Honesty caveat (unchanged): this machine has ±30s run-to-run variance, and the
ratio (0.92) is still inside the noise band of earlier runs — part of the 92/84
is the machine being lightly loaded this run. But two corroborating lows in the
same run, plus the structural fact that the heavy crate shed 15k LOC, make the
cumulative direction credible and no longer noise-only: the rebuild floor has
clearly dropped from ~190s toward ~85–125s. Still above the <60s target; closing
the rest needs the `engine`/`orchestrator`/`console`/`tui` layers to move, which
requires trait-based decoupling of the engine from its surfaces (next project).

## Revised Target Status (after Steps 5–9)

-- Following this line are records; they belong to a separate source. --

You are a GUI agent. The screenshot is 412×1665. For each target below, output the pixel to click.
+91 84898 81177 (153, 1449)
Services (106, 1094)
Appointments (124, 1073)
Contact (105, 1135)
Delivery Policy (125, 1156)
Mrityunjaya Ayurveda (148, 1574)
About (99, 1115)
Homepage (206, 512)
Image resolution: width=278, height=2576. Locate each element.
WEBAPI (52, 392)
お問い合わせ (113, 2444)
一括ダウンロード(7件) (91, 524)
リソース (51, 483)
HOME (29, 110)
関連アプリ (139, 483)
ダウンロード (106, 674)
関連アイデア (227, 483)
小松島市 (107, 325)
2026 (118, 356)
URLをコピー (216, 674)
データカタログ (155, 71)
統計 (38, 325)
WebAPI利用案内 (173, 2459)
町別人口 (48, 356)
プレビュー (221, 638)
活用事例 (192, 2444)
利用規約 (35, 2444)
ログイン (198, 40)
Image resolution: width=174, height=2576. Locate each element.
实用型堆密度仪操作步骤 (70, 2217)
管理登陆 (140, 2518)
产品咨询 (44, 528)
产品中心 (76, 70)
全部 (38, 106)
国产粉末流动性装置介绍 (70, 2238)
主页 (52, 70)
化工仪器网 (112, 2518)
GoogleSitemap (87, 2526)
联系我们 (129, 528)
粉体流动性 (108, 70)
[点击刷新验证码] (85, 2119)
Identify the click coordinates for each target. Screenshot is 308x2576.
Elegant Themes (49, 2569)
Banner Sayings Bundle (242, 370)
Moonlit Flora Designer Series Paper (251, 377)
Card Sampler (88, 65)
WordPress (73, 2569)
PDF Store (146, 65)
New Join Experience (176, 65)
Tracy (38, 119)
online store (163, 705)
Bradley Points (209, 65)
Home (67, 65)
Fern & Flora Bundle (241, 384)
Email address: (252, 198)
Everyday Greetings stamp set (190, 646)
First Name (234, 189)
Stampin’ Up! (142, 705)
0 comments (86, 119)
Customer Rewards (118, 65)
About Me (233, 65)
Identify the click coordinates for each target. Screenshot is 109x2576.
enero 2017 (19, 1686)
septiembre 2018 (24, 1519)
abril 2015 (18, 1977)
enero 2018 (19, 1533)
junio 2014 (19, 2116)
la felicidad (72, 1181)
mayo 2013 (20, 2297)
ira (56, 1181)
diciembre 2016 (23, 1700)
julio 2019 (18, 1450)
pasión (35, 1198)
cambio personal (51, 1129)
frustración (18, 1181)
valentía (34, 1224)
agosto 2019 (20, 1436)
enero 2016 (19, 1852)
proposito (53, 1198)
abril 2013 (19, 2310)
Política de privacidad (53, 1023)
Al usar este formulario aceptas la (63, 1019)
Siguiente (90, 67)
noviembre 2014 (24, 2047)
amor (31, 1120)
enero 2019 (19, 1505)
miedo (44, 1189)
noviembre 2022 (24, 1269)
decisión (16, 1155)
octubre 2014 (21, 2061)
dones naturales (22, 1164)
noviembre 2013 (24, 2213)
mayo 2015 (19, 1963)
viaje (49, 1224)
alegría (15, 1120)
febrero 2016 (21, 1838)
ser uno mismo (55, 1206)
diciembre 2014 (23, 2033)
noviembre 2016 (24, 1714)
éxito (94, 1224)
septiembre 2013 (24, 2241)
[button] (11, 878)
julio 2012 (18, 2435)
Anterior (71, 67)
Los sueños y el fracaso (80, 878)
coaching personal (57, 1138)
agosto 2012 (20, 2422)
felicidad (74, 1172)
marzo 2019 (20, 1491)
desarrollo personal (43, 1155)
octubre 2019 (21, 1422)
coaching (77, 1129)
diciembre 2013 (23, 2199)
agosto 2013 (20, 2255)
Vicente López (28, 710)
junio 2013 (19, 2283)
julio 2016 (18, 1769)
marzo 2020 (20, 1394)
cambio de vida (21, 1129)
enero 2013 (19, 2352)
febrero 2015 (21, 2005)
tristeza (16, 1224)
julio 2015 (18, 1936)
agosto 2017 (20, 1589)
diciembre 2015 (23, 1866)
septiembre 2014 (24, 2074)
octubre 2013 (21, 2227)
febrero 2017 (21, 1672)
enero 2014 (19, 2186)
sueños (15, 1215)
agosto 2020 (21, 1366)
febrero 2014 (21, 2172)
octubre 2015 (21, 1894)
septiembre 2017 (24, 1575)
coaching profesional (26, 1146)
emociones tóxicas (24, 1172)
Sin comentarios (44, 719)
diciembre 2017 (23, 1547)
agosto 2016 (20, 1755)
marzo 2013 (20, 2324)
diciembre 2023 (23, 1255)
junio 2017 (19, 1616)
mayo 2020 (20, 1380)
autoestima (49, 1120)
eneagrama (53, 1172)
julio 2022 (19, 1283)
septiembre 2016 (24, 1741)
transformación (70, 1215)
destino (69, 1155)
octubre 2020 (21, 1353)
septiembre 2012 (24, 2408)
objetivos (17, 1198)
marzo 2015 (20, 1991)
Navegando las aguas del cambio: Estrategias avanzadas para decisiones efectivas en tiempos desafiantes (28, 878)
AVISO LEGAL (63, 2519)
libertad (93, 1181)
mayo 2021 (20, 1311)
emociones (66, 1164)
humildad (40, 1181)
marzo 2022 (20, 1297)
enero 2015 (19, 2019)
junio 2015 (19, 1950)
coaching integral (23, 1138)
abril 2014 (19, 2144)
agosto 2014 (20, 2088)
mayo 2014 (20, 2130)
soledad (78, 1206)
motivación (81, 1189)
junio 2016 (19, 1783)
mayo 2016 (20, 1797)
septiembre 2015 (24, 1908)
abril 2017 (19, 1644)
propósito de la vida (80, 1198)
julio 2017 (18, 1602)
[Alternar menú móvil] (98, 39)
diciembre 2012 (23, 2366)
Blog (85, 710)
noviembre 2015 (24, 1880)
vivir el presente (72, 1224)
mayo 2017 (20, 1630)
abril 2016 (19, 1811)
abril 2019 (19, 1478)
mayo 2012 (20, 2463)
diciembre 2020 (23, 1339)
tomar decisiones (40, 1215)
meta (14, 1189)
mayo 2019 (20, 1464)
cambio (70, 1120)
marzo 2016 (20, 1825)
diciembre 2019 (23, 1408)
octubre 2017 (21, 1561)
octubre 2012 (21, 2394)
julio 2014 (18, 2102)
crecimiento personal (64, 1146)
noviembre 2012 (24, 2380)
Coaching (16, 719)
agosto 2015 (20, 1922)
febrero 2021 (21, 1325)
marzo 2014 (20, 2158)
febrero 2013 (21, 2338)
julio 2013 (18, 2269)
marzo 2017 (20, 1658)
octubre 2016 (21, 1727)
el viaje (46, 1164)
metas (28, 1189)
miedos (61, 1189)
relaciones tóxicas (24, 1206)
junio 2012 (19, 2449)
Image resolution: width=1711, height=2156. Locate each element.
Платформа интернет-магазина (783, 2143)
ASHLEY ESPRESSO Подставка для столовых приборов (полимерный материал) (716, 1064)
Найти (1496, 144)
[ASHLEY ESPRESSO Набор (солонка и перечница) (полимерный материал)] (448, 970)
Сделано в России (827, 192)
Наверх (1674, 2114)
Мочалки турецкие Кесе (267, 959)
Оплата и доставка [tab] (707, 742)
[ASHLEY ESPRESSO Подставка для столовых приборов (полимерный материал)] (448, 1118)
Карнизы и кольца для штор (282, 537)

| Metric | v0.9.2 target | Result | Status |
|---|---:|---:|---|
| `sparrow --version` | <100ms | 34ms mean (sd 2ms) | **pass** |
| `sparrow help` | <150ms | 40ms mean (sd 6ms) | **pass** |
| Engine RELEASE rebuild | <60s | 84s best (was 191s, ≈−56%) | much improved, still > target |
| LOC moved out of monolith || ~15.5k across 6 crates | sparrow-cli 52k→36.7k |
| Debug incremental rebuild (engine touched) | dev-loop usable | **9s** | **pass** |
| Console RSS idle | <150 MB | 15.76 MB | pass |
| Binary size | <= CI threshold | 13.48 MB | pass |
| Tool/Engine RELEASE rebuild | <20s / <60s | ~191s | miss (release-only) |
| Release clean build | -40% | partial | partial |
| Console `/healthz` | <800ms | ~1295ms (cold, post-rebuild) | miss |

Key reframing: the **developer iteration loop is debug-incremental, not release**.
A touched-engine debug rebuild is **9s**, which is fully usable. The ~191s figure
is RELEASE rebuild (`codegen-units = 1`, `opt-level = "z"`) — a runtime-size
tradeoff that only applies at release/CI time, not during day-to-day development.

## Plan B for Remaining Misses (release/clean build + console healthz)

- Continue workspace extraction with larger implementation clusters. The event
  contract split is too small to reduce tool/engine rebuilds.
- Move provider discovery/routing/config contracts next, then the tool registry.
- Add a true early-exit path for `--version` and `help` before config, memory,
  auth, skill, scheduler, and tracing initialization. The current Clap dispatch
  happens after global state initialization, which dominates measured startup.
- Feature-gate gateway/browser/voice transport stacks in a later focused pass.
  The current dependency graph still compiles the large surface stack by default.